Well, it makes it much harder to build the system from a simple assembler.
Guix is AFAIK the only distro with a well-paved bootstrap path from a simple assembler to a fully-working distro[0]. Adding the JVM or even GraalVM (which is what Babashka is based on) makes the bootstrapping that much harder.
I don't know, dank-material-shell fills the same niche, and works better on NixOS out of the box, making it easier to setup while highly configurable. It seems broader than Noctalia in scope as well, so there are more components and they play nicer with each other.
Noctalia seems like it would fit more slimmer builds that want to move away from waybar.
Honestly I'm just glad that this declarative approach is steadily being realized. It hasn't hit mainstream adoption yet, but it gives me hope that this headline is making the rounds.
Docker is, as the article describes, just a bandaid and the symptom of unthoughful development foundations.

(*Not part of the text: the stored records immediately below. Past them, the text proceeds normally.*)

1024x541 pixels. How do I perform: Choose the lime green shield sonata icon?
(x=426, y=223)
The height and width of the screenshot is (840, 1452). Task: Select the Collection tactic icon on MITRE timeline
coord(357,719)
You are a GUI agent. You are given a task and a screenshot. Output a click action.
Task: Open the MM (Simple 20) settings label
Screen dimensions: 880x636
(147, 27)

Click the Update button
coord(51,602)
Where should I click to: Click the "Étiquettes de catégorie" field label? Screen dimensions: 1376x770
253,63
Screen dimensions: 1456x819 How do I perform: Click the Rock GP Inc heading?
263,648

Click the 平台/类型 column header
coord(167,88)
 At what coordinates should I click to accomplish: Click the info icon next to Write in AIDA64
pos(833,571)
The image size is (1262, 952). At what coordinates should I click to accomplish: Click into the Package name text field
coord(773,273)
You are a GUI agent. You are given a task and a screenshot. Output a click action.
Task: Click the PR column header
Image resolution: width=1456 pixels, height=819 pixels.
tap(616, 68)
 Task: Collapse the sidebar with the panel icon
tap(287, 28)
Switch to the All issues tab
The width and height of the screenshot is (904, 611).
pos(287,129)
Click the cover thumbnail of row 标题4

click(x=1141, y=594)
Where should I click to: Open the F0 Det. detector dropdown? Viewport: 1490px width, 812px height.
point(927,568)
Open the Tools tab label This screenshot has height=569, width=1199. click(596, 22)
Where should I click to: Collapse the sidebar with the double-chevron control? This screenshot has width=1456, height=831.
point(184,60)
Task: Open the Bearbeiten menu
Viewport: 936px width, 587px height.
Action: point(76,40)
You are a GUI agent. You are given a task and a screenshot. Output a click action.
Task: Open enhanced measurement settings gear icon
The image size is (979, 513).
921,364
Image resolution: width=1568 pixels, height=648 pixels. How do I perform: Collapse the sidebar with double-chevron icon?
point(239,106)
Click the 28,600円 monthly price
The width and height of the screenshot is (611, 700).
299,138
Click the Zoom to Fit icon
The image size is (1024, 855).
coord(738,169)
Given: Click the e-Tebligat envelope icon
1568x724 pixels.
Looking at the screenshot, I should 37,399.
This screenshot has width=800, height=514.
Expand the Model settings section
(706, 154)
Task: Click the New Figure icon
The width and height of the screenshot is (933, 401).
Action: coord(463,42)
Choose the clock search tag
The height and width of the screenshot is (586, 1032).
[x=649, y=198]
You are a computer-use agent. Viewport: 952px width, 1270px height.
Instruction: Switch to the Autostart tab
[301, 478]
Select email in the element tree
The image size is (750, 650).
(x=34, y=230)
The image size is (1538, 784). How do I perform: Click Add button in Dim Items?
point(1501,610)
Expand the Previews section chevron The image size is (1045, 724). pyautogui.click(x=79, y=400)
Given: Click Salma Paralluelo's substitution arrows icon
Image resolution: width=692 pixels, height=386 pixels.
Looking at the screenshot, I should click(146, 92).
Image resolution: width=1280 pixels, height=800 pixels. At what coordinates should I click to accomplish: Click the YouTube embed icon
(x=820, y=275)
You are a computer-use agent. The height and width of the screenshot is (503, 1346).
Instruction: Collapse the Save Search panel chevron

In the long term, Guix may win out. Probably not in my life time though. But it's a win for developers, and nix really isn't so bad with everyone vibecoding away it's complexity anyways.
I think they're two different tools. Containers are great for production environments. Beside reproducibility, they also give control over resources
and manage virtual devices. Things that are rather not needed during development.